Drug Self-Delivery Nanocubes Enhance O₂-Economized Photodynamic-Immunotherapy of Triple-Negative Breast Cancer by Downregulating Wnt/ -catenin Signaling

Although the combination of chemotherapy and immune checkpoint inhibitors (ICIs) can treat triple-negative breast cancer (TNBC), the severe effects of chemotherapy on immune cells significantly reduce the efficacy of the ICIs. Photodynamic therapy (PDT) with high selectivity is an alternative to chemotherapy that can also effectively treat hypoxic TNBC. However, high levels of immunosuppressive cells, and low infiltration of cytotoxic T lymphocytes (CTLs) limit the efficacy of PDT combined with ICIs. This study aims to evaluate the role of drug self-delivery nanocubes (ATO/PpIX-SMN) combined with anti-PD-L1 in TNBC treatment. Anti-malarial atovaquone (ATO) enhances protoporphyrin IX (PpIX)-mediated PDT-induced immunogenic cell death and downregulates tumor Wnt/beta-catenin signaling.
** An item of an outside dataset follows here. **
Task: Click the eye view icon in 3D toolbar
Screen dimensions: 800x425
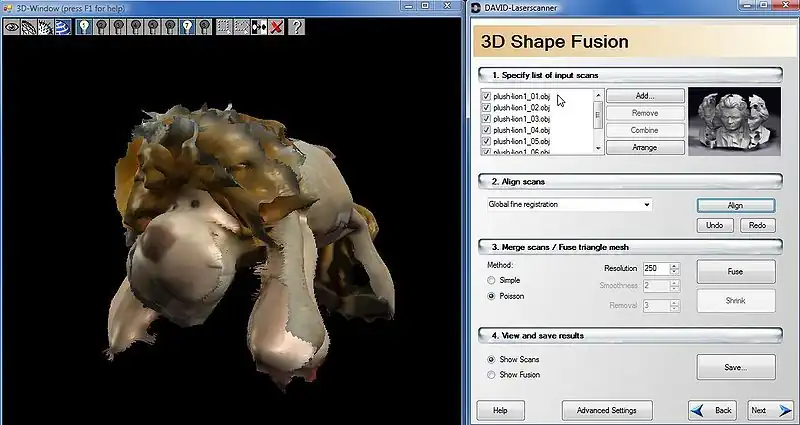Action: coord(12,27)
Furthermore, the nanocubes combined with anti-PD-L1, which synergistically induce maturation of dendritic cells, promote infiltration of CTLs, reduce regulatory T cells, and significantly activate the host immune system, thus treating primary and distal tumors. This work demonstrates that ATO/PpIX-SMN can enhance the response rate of anti-PD-L1 in TNBC treatment via O-2-economized photodynamic-downregulating Wnt/beta-catenin signaling.